Osman Ulagay

Osman Ulagay

oulagay@milliyet.com.tr

Tüm Yazıları
Haberin Devamı


Bugünlerde boy boy, çeşit çeşit kalpler dolduruyor vitrinleri. 14 şubat Sevgililer Günü nedeniyle herkes bir kalbi olduğunu hatırlamaya zorlanıyor sanki. Aslında bu tür kitlesel yönlendirmelerden çok hoşlanmasam da bu kapli kampanyadan şikayetçi değilim çünkü kalp, akla getirdiği tüm çağrışımların ötesinde form olarak, şekil olarak bana çekici gelen bir şey ve her baktığım yerde kalpler görmek garip bir biçimde hoşuma gidiyor.
Yanlızca vitrinlerde gördüğüm binlerce yapma kalple avunarak ya da onlardan devasa bir kalp oluşturmayı kurarak geçirebilseydim şu günleri güzel olurdu her halde ama duygularla yetinmemeye, her olayı farklı boyutlarıyla düşünmeye, sorgulamaya koşullanmışım bir kere. Sevgililer Günü öncesinde de peşimi bırakmadı bu alışkanlık ve peşpeşe sorular geldi aklıma.
Sevgililer Günü ya da Anneler Günü gibi yaklaşmakta olduğunu vitrinlerden anladığımız günlerde adeta kollektif bir davranış kalıbı içine girerek sevgilimizi, eşimizi, annemizi ya da başka bir yakınımızı hatırlamaya zorlanmamız aslında hoş bir şey mi? İçtenlikten, yaratıcılıktan, özgünlükten biraz yoksun, ısmarlama gibi gelmiyor mu bu hatırlama biçimi?
Diyelim ki size biraz böyle geliyor ama pek çok kimsenin sevgilisini, eşini, annesini, diğer yakınlarını hatırladığı bu belli günlerde siz bunu ihmal ederseniz, sevgilinizde ve yakınlarınızda bir burukluk, bir eksiklik yaratmaz mı bu davranışınız?
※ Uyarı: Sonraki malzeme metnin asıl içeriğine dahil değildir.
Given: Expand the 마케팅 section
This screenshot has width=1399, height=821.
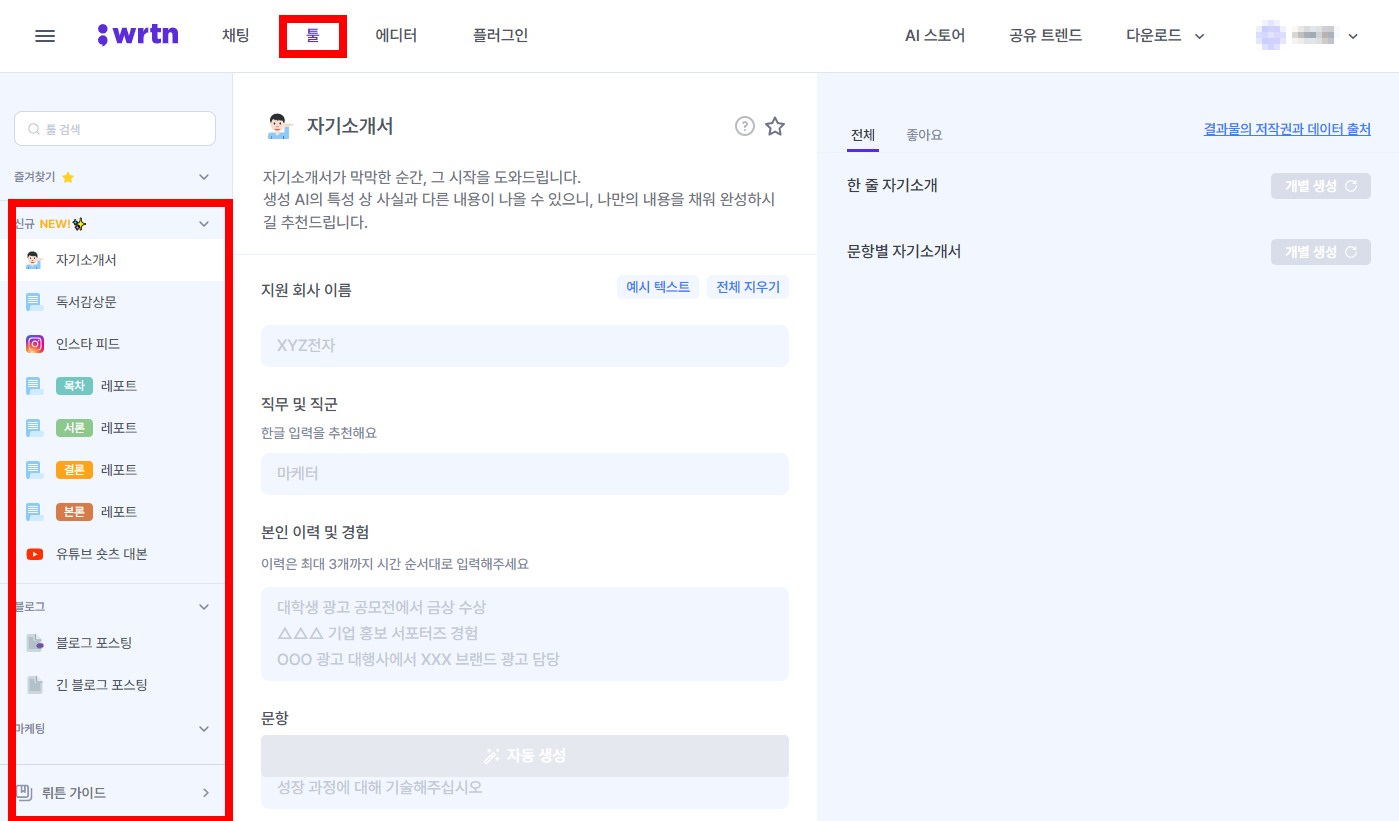Looking at the screenshot, I should 204,728.
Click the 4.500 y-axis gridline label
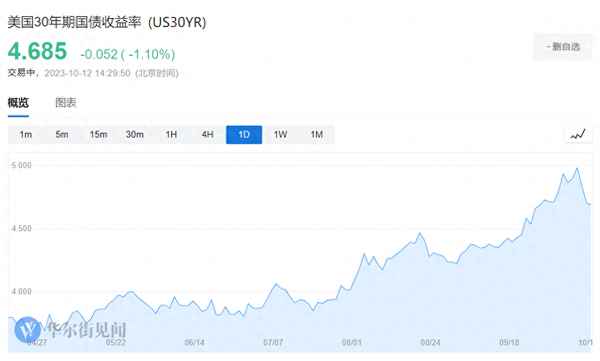The width and height of the screenshot is (600, 361). pyautogui.click(x=21, y=229)
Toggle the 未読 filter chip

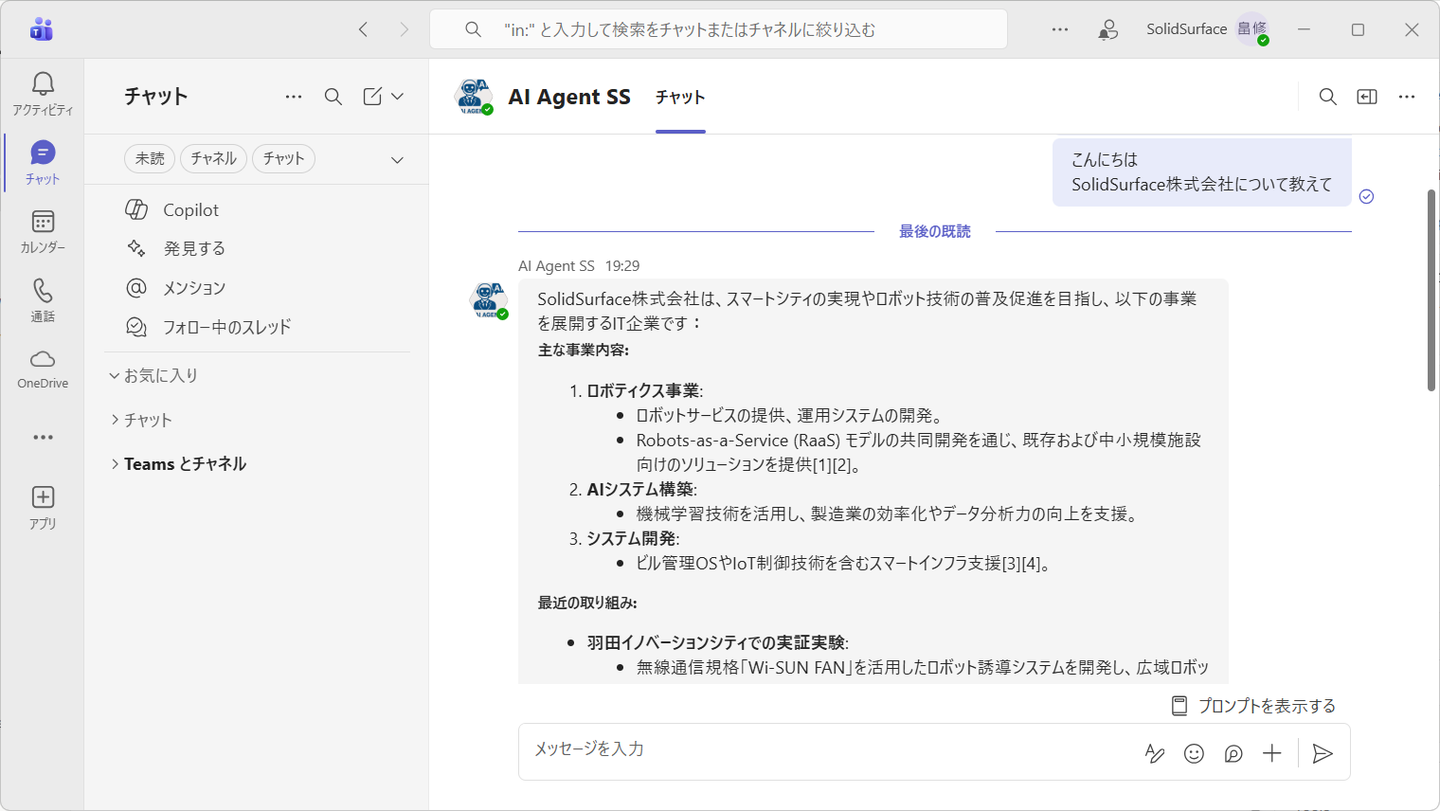[150, 159]
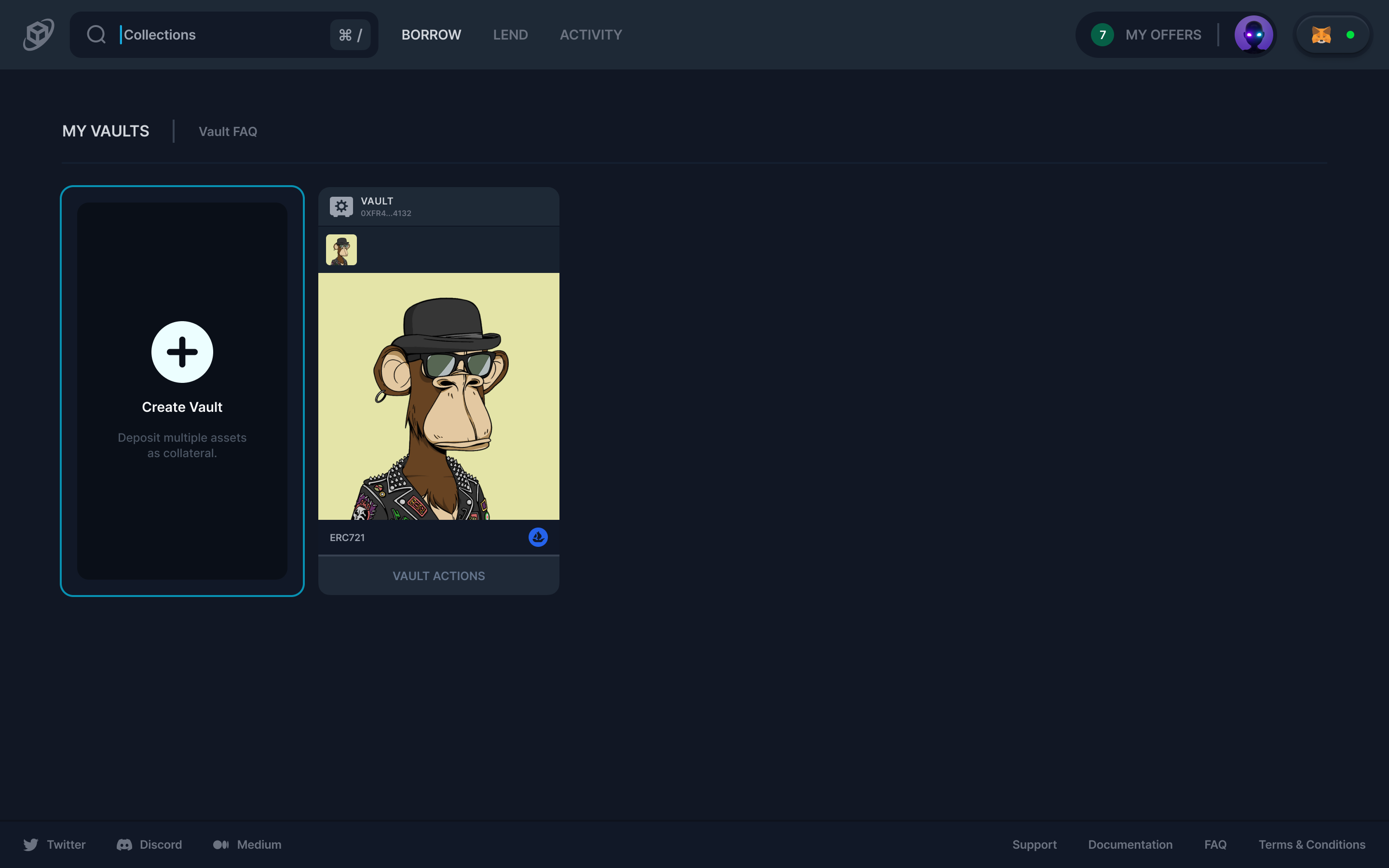Switch to the LEND tab

[x=510, y=35]
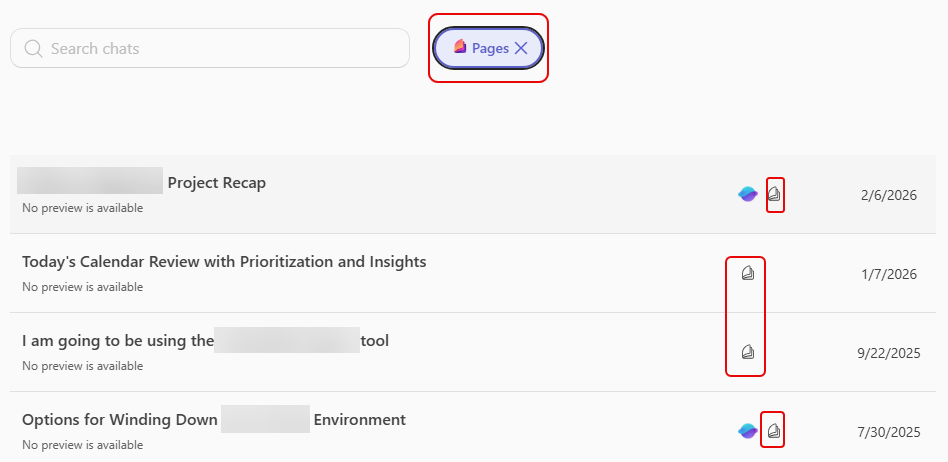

Siz kendinizi ihmalkarlıkla, özensizlikle hatta sevgisizlikle suçlanmış hissetmez misiniz acaba?
Ya da dürüstlükle şu soruyu soruyor musunuz kendinize: Modern yaşamın hız ve kargaşası içinde yakınlarıma ne kadar yakınlık, ilgi ve sevgi gösterebiliyorum? Bu özel günlerin beni onları hatırlamaya, düşünmeye yöneltmek gibi yararlı bir işlevi de yok mu? İnsanın bir yakınına hediye seçmesi bile ciddi bir ilgiyi, özeni, emeği gerektirmiyor mu?
Konu özel olarak Sevgililer Günü olunca başka noktalara ve sorulara da sıçrıyor insan, çünkü "sevgili" sözcüğünün yakınlık ifade eden tüm diğer sözcüklerden farklı, ayrıcalıklı bir yeri var yaşamda. Anneden, babadan, eşten, kardeşten farklı olarak, bir sevgi yoğunlaşmasının yanısıra bir hafifliği, bir kırılganlığı, bir geçiciliği de ifade eden bir deyim sanki "sevgili", bu yüzden de ancak sürekli ilgiyle yaşatılabilecek bir şey galiba sevgililik. Her an hatırlanmayan bir sevgili olabilir mi? Ya da yalnızca Sevgililer Günü'nde hatırlanan biri gerçekten "sevgili" sayılabilir mi?
Pekiyi ya henüz yeşermemiş ya da keşfedilmemiş sevgililikler? Bunları keşfetmek için güzel bir fırsat yaratmıyor mu Sevgililer Günü? Elizabeth Barret'in Robert Browning'e yazdığı gibi "ansızın ışıksız bir zindandan çıkarılıp başı dönmeden, yüreği ezilmeden bir dağın doruğuna çıkartılmak"tan güzel bir şey olabilir mi? (En Güzel Aşk mektupları, Doğan Yayıncılık.)